Led by Captain P.P. Eckersley, the world's first DJ, wireless comic and the power behind the microphone 2MT at Writtle defined the ground rules for broadcasting as we know it today. The first fan club, children's section, wireless play, comedian, guest artists, competitions and madcap antics at 2MT have been described as being the forerunner of the Goon shows nearly 40 years later.
It's small wonder that apart from one engineer who stayed with the Marconi Company at Writtle all others went on to join and help establish the British Broadcasting Company.

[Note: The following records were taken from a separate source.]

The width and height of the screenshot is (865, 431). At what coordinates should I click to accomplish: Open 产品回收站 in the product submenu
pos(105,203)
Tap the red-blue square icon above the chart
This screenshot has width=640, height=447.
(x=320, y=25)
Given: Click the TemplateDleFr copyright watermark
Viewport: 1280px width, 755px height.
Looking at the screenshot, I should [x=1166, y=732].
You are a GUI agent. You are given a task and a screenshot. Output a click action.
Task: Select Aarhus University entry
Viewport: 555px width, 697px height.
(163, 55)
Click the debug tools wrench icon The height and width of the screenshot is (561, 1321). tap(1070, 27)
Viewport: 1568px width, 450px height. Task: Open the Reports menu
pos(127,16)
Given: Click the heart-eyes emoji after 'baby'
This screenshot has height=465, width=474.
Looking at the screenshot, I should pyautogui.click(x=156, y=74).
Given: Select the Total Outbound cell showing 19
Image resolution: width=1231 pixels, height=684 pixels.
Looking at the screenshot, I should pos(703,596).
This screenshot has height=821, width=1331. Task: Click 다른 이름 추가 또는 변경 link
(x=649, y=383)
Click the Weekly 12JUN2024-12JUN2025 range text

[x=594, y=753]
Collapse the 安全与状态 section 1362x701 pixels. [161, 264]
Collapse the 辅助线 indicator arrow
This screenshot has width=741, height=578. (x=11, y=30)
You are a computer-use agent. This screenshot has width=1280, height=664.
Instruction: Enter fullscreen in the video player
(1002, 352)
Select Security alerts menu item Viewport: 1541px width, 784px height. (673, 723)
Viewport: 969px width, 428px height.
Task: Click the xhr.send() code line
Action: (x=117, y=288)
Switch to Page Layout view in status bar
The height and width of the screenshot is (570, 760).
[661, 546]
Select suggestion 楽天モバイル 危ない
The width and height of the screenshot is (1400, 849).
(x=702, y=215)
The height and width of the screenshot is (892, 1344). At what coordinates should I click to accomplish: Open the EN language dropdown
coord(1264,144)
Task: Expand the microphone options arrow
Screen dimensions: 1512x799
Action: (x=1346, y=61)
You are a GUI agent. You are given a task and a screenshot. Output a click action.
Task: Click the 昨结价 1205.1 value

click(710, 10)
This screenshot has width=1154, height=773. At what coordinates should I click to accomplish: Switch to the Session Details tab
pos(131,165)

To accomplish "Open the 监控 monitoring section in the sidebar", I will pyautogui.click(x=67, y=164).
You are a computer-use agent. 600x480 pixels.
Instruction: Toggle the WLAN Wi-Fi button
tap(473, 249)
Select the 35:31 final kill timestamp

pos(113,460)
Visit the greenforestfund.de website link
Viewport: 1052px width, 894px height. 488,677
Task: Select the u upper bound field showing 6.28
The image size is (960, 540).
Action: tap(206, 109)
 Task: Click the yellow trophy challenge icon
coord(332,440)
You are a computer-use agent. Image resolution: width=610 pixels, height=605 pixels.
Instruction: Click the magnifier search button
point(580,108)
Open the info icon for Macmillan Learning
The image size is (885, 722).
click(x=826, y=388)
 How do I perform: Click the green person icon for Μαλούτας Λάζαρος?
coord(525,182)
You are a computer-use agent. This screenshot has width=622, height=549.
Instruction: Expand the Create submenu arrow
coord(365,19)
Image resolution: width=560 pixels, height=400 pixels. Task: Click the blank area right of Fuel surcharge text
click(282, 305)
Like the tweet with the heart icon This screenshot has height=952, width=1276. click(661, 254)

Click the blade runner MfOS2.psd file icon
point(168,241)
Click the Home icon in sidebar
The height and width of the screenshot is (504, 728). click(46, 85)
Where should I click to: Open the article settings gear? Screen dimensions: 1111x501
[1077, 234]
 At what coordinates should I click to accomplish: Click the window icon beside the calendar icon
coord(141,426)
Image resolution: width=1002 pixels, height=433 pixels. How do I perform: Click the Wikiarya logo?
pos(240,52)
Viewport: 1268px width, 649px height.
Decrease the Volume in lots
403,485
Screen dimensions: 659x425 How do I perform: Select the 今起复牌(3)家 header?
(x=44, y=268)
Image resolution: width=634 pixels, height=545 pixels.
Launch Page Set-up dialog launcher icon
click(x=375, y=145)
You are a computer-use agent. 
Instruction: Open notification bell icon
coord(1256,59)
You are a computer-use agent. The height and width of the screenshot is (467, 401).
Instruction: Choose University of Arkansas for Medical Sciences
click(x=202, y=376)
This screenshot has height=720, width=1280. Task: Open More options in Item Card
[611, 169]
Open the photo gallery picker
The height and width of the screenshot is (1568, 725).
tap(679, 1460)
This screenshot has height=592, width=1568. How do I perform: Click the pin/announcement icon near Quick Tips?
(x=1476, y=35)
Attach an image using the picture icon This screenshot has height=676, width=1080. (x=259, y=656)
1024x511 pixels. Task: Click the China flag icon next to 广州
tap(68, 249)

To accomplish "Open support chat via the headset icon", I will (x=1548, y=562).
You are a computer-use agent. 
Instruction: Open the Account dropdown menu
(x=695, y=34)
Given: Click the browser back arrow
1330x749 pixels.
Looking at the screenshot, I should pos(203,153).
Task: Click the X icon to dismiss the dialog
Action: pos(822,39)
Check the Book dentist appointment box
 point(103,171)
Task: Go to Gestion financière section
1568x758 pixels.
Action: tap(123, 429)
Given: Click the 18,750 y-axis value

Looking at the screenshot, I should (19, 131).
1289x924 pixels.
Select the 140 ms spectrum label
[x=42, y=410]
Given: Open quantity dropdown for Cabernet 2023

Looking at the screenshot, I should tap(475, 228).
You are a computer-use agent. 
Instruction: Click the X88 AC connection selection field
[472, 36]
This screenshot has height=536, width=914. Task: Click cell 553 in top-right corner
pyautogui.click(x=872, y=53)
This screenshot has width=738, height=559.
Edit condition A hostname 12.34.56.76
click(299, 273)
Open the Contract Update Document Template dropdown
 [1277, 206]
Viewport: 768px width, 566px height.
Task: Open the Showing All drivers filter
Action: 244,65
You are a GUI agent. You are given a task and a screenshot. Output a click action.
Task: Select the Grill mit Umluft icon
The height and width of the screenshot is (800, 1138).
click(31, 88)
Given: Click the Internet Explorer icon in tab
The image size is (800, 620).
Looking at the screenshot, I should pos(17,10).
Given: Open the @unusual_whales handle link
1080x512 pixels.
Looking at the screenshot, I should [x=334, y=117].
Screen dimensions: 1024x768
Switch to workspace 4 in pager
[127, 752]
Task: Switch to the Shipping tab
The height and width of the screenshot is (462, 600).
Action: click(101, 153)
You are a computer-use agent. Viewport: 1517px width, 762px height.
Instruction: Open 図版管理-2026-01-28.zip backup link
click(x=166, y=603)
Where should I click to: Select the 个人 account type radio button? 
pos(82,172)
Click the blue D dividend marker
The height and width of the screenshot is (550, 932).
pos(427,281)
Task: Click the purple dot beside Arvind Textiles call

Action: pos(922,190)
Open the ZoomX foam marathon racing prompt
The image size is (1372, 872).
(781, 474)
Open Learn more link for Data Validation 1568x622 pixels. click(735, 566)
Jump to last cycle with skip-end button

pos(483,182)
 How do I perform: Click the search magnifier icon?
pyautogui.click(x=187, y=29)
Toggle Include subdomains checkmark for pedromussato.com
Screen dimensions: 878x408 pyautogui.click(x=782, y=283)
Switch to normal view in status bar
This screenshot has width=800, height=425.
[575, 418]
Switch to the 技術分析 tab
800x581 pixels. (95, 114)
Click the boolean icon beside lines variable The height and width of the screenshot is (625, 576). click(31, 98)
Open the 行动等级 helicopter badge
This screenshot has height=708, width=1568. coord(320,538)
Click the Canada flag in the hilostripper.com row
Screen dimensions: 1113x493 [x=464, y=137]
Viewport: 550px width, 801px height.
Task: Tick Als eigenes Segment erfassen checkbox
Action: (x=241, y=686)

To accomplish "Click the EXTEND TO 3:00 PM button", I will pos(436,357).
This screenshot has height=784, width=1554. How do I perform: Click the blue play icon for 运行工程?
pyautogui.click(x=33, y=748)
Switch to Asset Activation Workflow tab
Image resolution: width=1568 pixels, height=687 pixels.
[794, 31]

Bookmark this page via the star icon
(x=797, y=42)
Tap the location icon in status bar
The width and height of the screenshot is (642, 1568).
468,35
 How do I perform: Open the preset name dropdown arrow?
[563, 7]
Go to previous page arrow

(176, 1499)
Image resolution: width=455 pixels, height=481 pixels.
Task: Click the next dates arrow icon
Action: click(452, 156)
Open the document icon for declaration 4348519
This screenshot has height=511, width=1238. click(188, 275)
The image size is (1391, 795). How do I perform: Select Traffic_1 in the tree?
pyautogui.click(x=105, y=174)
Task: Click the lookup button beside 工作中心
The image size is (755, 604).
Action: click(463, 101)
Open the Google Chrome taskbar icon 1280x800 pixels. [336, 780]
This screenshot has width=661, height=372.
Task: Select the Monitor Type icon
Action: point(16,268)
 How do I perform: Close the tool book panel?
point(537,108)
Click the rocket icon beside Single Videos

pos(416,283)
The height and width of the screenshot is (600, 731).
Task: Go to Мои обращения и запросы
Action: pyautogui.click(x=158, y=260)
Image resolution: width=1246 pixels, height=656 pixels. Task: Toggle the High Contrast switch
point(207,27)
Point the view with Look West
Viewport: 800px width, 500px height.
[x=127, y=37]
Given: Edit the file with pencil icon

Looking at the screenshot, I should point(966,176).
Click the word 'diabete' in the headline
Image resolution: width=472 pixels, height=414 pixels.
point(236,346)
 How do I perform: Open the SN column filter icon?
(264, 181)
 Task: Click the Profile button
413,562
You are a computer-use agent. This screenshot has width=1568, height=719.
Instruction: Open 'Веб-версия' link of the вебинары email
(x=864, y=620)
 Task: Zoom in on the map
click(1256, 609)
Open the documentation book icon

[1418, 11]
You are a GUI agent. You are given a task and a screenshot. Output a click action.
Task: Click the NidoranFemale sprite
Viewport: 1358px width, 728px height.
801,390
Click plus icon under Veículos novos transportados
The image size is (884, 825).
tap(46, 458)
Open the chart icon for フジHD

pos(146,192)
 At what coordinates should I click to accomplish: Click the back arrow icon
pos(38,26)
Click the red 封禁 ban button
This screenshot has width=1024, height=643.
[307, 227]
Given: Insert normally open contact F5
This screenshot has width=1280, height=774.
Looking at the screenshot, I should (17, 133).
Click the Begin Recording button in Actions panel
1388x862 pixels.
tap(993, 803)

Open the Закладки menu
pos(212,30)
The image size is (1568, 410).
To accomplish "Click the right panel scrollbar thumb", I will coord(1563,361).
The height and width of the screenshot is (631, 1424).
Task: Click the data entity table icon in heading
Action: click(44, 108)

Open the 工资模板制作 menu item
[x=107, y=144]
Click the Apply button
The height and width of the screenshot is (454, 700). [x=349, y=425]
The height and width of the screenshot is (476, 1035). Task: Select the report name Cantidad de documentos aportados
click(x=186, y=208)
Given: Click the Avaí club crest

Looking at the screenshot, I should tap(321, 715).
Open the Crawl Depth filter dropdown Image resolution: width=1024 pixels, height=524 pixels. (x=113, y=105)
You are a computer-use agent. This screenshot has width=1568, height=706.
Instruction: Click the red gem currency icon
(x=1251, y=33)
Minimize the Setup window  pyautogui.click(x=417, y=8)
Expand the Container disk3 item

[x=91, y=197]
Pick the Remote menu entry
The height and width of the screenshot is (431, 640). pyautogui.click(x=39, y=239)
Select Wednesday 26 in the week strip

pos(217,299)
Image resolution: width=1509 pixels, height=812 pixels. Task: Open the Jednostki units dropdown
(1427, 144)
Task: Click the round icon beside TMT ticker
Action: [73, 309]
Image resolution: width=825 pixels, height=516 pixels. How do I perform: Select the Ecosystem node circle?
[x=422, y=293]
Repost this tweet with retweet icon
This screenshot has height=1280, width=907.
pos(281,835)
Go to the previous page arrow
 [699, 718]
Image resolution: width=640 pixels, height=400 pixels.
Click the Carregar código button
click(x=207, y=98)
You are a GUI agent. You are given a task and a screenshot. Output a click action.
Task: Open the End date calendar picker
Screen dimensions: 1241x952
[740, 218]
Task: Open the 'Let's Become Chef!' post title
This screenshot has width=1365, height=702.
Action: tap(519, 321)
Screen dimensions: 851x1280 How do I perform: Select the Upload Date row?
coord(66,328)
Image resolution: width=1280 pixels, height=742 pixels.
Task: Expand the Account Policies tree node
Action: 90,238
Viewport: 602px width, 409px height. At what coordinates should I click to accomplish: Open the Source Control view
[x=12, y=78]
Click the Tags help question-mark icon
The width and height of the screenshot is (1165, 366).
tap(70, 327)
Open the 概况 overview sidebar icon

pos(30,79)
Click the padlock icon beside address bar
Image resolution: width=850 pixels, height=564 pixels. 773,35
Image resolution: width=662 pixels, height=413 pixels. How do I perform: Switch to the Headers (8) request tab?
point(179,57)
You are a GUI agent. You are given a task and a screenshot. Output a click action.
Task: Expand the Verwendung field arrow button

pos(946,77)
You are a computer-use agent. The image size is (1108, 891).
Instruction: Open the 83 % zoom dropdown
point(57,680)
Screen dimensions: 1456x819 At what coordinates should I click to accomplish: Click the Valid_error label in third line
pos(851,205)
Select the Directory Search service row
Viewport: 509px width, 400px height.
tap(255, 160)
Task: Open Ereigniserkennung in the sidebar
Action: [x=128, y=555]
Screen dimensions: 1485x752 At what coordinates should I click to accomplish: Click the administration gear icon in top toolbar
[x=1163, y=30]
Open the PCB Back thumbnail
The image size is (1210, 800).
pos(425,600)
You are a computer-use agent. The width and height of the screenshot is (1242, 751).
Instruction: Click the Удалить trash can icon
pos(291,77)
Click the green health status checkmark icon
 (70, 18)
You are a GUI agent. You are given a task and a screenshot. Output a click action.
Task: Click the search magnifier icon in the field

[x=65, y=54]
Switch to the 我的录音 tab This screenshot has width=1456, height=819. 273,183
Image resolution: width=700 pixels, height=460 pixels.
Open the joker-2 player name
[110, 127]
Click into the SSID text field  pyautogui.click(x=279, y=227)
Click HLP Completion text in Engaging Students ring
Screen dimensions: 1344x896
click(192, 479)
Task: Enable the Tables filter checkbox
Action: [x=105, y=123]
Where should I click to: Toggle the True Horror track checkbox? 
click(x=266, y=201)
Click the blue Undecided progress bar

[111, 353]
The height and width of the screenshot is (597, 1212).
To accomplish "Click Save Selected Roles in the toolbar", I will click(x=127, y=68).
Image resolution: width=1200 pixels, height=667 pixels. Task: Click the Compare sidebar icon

There are no recordings of Writtle broadcasts known to exists, apart for some recreations made by Peter Eckersley for the tenth anniversary of the BBC.
Tim Wander's radio play made with the BBC faithfully recreates the Writtle broadcasts from the original scripts and archive files and allows Two Emma Toc to take to the airwaves again.
Cast List:
- Peter Eckersley... John Glasscock
- Noel Ashbridge... Steve Hales
- Kirke... Tony Rolls
- T.B. Wynn... Keith Flack
- Basil Maclarty... Andy Morton
- Edward Trump... Maik
- Elizabeth Beeson... Angela Neville
- Narrator... David
- Other parts played by Ben Williamson & Edmund
- Production, Direction and Audio Realisation by Dennis
The theme music is taken in part from the work, Fisher's Boarding House by Percy Grainger and performed by the BBC Philharmonic and available on Chandos CD CHAN 9493
The Wireless Sings by Tim Wander
On 15 June 1920, the Marconi Company broadcast the world’s first live recital by a professional musician - the legendary Australian diva, Dame Nellie Melba. In a makeshift studio in the company’s factory at Chelmsford, using a microphone created with a telephone mouthpiece and wood from a cigar-box, she opened her half-hour programme with “Home Sweet Home”, and after other popular favourites and several encores, closed with the National Anthem. Her voice, carried from an aerial with towering masts, was heard as away far as Iran and Newfoundland, and it was reported that the signal at the Eiffel Tower in Paris was so strong that gramophone records were made from it.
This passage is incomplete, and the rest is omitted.